Segment Start: Provided information
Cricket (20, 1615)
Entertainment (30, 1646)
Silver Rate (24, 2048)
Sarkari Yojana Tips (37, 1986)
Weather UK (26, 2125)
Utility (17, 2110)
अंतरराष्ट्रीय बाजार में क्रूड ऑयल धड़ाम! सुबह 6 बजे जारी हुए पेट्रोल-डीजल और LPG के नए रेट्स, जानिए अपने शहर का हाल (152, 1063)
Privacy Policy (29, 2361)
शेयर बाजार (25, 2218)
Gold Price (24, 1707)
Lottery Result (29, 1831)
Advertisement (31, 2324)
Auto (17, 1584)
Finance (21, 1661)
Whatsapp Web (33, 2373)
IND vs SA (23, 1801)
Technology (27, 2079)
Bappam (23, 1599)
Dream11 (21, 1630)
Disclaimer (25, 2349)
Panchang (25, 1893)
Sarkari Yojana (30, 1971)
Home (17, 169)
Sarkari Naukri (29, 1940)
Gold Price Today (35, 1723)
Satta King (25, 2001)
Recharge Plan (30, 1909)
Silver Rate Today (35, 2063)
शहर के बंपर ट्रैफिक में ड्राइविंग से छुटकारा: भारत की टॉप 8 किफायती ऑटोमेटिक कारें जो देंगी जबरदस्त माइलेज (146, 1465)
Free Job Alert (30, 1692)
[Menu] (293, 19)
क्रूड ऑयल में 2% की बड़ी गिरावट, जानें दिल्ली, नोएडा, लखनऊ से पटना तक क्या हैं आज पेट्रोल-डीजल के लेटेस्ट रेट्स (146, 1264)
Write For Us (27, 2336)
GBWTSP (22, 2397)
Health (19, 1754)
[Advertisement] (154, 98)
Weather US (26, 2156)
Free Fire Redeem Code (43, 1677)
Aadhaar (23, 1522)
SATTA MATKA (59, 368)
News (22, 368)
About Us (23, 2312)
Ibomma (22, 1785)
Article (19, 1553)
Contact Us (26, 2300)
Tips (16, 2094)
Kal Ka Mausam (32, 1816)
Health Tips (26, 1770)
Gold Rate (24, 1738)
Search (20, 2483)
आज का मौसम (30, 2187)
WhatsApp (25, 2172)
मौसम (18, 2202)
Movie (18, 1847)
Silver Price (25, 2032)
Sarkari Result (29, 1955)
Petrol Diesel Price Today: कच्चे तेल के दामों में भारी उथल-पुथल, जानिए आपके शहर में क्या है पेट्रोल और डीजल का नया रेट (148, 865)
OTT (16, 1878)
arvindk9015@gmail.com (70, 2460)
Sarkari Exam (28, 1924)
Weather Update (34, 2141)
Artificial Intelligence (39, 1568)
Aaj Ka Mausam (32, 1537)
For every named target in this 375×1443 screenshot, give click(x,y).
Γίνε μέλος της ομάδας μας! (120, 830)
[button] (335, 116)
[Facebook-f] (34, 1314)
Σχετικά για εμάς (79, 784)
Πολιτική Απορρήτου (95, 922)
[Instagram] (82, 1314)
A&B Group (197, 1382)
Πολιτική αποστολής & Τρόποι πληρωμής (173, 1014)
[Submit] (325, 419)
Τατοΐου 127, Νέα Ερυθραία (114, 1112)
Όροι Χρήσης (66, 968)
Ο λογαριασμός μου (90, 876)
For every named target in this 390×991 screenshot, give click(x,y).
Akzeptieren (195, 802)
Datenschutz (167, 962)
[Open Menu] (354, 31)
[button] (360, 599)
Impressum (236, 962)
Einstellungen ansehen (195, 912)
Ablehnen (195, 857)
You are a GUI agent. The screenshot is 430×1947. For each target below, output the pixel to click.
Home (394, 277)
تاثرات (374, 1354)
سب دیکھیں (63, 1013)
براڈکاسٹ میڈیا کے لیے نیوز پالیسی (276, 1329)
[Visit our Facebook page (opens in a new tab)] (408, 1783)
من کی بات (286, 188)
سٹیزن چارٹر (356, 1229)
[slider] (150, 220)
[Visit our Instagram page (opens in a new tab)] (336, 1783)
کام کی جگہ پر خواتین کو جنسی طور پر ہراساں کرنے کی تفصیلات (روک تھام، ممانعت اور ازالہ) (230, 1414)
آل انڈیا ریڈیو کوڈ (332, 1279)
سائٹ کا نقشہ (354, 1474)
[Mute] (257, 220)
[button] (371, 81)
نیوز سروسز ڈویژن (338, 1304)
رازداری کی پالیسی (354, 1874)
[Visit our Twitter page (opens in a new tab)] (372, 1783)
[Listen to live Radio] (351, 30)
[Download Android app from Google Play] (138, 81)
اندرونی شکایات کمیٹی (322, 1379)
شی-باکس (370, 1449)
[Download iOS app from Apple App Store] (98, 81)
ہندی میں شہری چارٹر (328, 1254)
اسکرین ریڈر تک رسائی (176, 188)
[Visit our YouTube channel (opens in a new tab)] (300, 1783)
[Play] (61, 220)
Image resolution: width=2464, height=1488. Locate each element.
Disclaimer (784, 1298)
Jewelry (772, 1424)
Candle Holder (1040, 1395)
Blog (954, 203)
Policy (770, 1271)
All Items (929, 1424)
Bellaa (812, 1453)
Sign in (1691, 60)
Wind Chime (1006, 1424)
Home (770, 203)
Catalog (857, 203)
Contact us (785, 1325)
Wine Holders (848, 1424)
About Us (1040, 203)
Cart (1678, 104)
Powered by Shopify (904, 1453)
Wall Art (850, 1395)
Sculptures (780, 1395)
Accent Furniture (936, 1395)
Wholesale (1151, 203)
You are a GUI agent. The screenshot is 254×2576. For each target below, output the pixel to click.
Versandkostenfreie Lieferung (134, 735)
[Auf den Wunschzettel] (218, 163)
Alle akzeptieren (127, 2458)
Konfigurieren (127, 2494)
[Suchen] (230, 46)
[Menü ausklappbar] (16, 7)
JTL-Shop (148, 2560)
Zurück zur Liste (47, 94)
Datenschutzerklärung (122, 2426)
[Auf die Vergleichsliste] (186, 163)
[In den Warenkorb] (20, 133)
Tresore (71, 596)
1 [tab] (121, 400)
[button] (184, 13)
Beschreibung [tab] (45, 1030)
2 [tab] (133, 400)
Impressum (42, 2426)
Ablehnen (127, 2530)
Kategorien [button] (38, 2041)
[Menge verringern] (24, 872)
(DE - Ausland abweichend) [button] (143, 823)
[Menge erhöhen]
Segment End: Provided information
Task item. Copy out the lines of the data where the word "Weather" can be found.

Response to this task.
Weather UK (26, 2125)
Weather US (26, 2156)
Weather Update (34, 2141)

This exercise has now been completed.